19. SUBSEQUENT EVENT

In the first quarter of 2015, Scott W. Steffey resigned from his positions as President and Chief Executive Officer and as a member of the Board of Directors (the “Board”) of Career Education Corporation and all other positions held at the Company and its affiliates. The Board appointed Ronald D. McCray, as Interim President and Chief Executive Officer of the Company. Mr. McCray will lead the Company while a search for a new President and Chief Executive Officer is conducted. Mr. McCray continues to serve as Chairman and as a member of the Board.

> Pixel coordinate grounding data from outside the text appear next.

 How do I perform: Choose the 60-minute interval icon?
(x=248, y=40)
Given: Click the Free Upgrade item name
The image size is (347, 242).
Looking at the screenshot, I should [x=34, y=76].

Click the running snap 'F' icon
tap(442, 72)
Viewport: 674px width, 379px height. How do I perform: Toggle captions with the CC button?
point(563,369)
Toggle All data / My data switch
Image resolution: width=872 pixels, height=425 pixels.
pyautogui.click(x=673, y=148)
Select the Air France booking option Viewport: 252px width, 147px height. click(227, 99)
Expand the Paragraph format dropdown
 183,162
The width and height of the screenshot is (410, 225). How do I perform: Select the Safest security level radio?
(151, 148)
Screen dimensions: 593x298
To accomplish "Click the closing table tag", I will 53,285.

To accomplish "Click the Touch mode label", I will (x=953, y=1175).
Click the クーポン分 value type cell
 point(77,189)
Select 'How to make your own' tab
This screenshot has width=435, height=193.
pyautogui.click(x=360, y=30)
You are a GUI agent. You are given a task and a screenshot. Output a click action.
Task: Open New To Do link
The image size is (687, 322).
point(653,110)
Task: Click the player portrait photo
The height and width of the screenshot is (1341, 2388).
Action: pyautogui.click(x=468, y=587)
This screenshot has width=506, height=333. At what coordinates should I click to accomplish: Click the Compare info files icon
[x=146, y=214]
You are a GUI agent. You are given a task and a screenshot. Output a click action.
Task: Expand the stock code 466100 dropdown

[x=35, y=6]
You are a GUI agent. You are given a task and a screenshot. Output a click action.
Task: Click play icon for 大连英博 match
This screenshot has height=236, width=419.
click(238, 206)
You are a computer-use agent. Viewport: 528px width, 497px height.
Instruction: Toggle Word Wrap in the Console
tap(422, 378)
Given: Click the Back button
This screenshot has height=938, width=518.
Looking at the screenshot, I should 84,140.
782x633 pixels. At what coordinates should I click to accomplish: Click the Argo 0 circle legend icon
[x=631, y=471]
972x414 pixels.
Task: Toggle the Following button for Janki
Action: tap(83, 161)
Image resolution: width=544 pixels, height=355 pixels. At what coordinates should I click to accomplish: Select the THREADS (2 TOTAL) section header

In connection with the termination of his employment, Mr. Steffey and the Company entered into a Separation and Release Agreement (the “Separation Agreement”) effective as of February 12, 2015. Under the terms of the Separation Agreement, the Company will pay Mr. Steffey $2.5 million in consideration for the cancellation of Mr. Steffey’s outstanding or promised equity and incentive awards, vested and unvested, including but not limited to, stock options, cash-settled stock appreciation rights, cash-settled restricted stock units, restricted stock units and performance units. The $2.5 million payment takes into account Mr. Steffey’s vested equity grants; the acceleration of equity grants due to vest on March 14, 2015; and the 2014 Annual Incentive Plan Bonus, offset by Mr. Steffey’s repayment of the portion of the sign-on award provided under the terms of the Employment Agreement entered into between Mr. Steffey and the Company on April 1, 2013 (the “Employment Agreement”) and Mr. Steffey’s repayment of certain travel and other expenses due the Company. The $2.5 million payment is not expected to have a material impact on the Company’s 2015 financial performance or financial position as the majority of expenses related to the payment had been previously recorded as of December 31, 2014.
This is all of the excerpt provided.